(WHAT TO PRODUCE): In the lines from the one containing "You are a GUI" up to and including the one containing "tap(1268, 180)", switch "screenshot" to "screen capture" and give those lines again with everything else unchanged. Omit the pictures.

(RECORDS FOR THE EXERCISE):
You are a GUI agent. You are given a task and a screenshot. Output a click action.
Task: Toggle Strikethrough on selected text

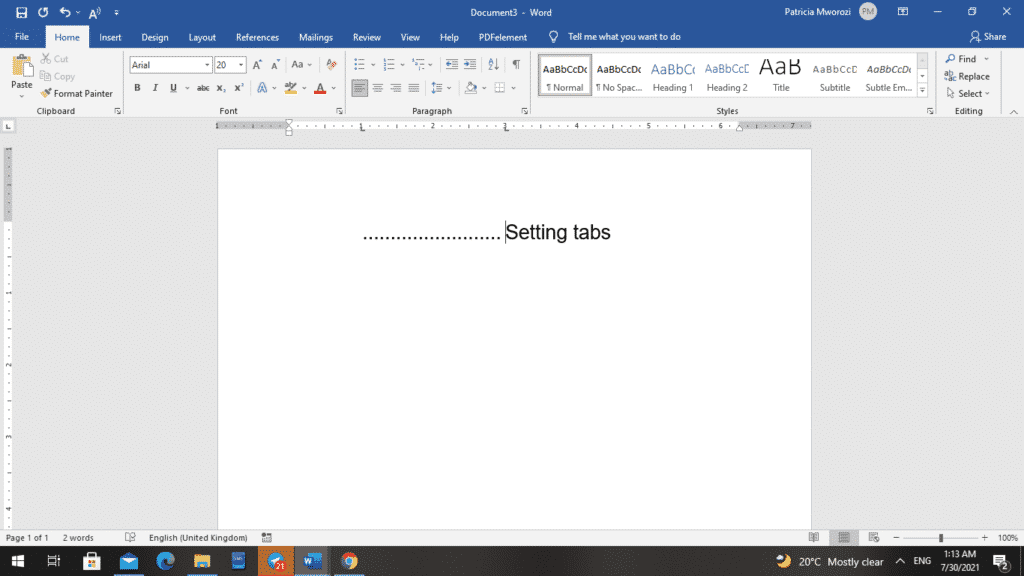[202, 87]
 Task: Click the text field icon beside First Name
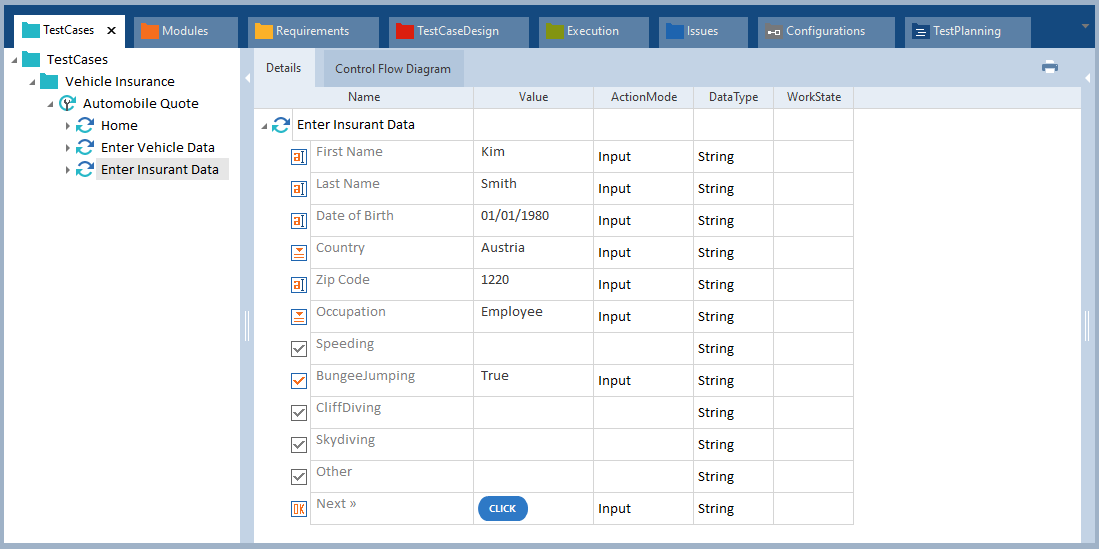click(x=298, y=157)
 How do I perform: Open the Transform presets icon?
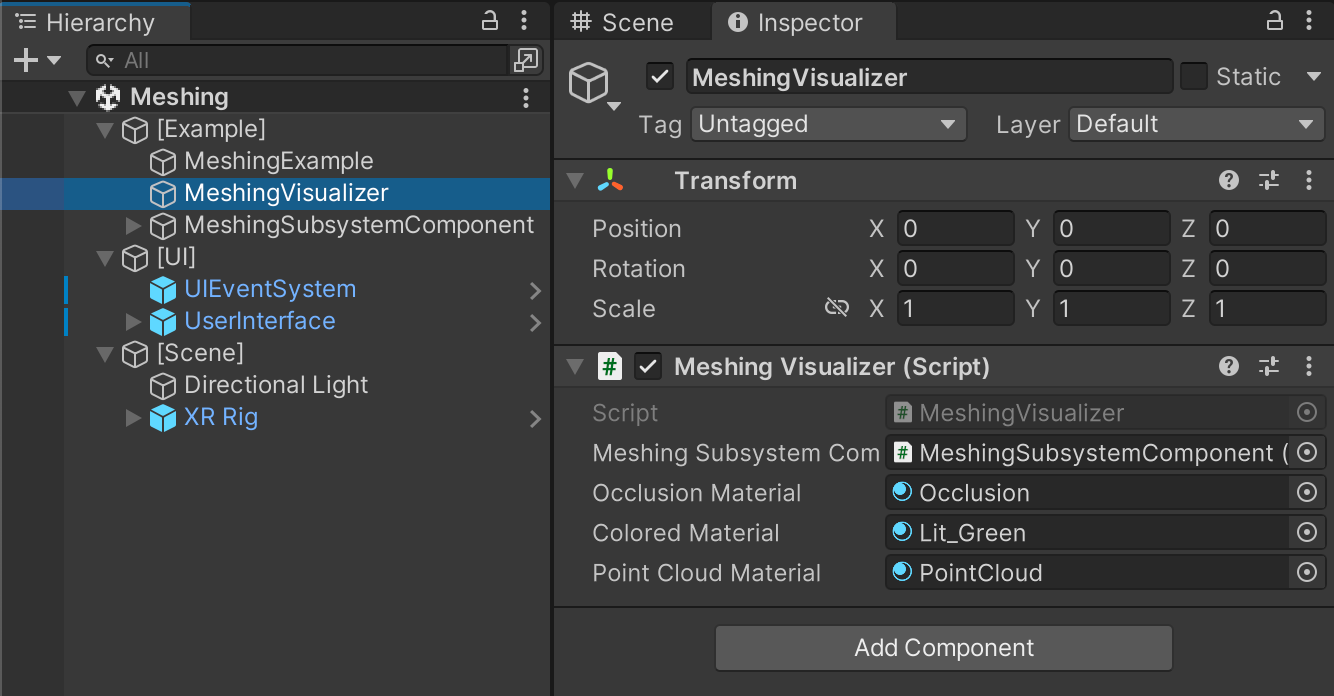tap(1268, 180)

--

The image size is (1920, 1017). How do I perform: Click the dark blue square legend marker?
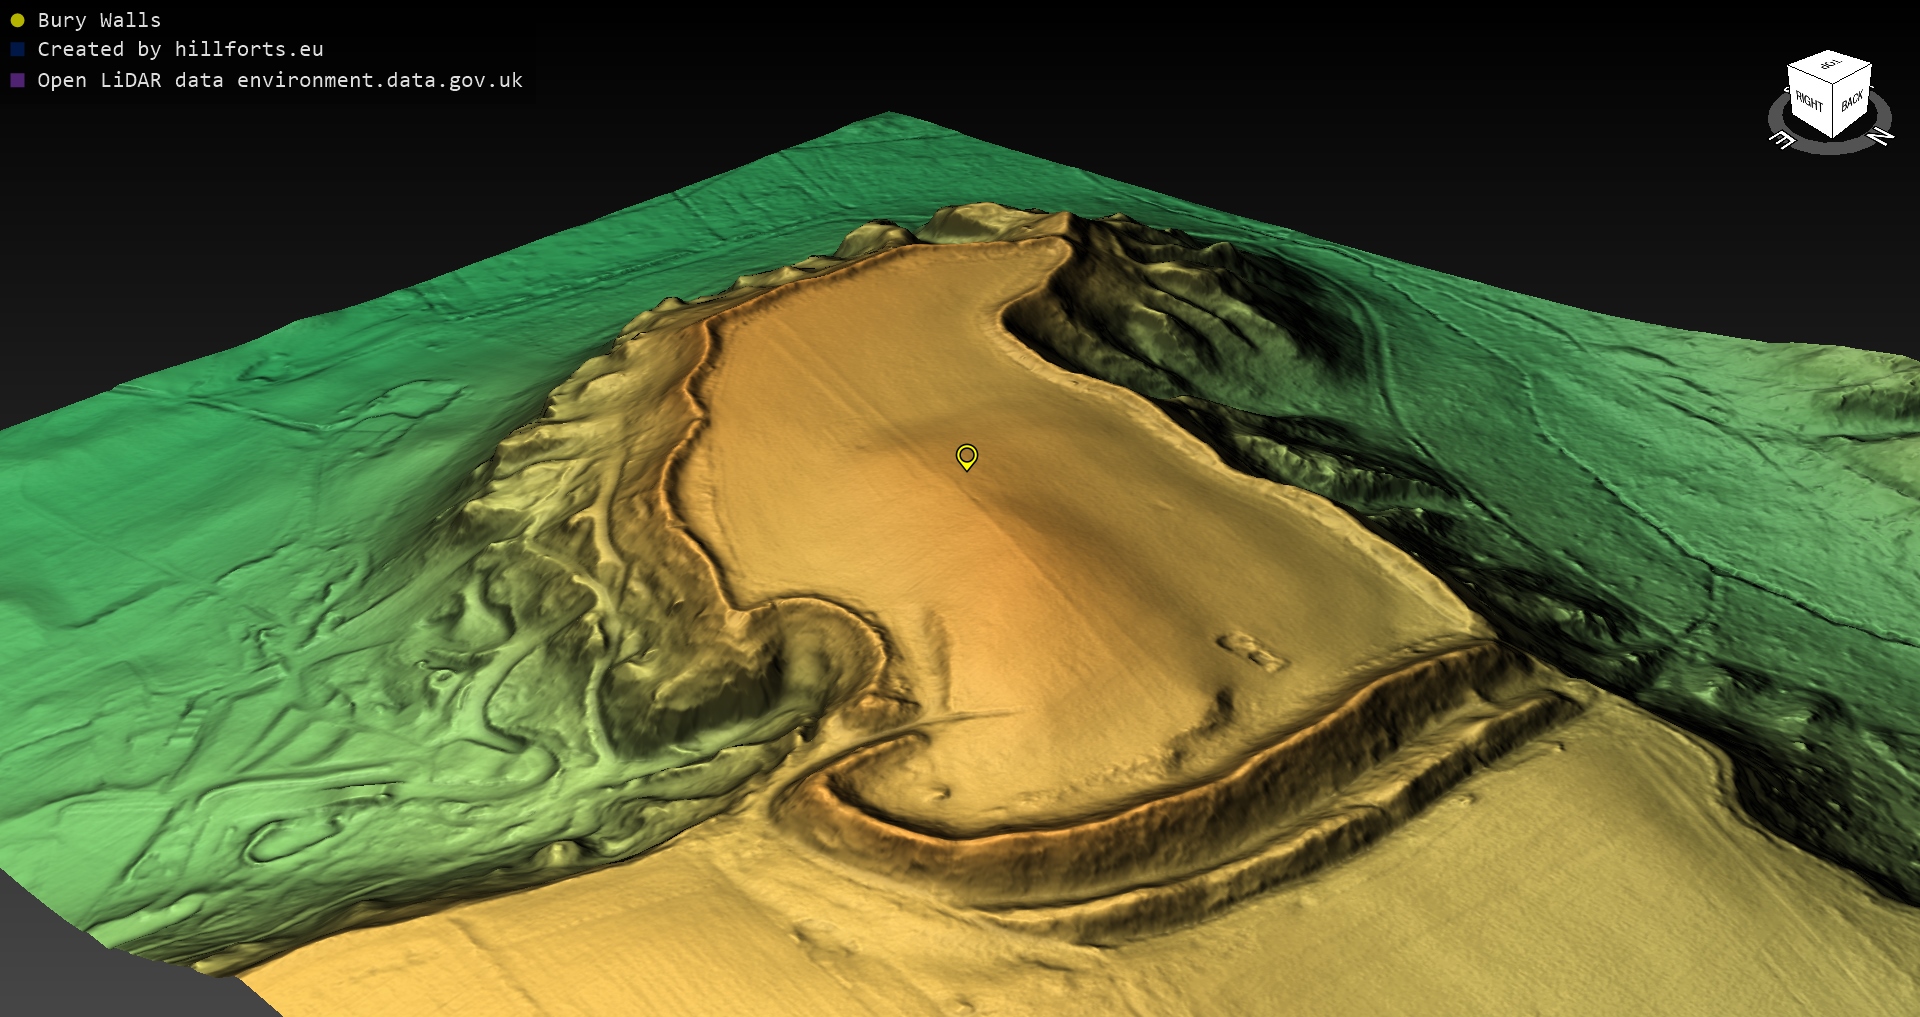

---

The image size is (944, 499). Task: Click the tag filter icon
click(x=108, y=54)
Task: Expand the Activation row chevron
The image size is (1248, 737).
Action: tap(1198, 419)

(FULL SOLUTION):
You are a GUI agent. You are given a task and a screen capture. Output a click action.
Task: Toggle Strikethrough on selected text

[202, 87]
 Task: Click the text field icon beside First Name
click(x=298, y=157)
 How do I perform: Open the Transform presets icon?
tap(1268, 180)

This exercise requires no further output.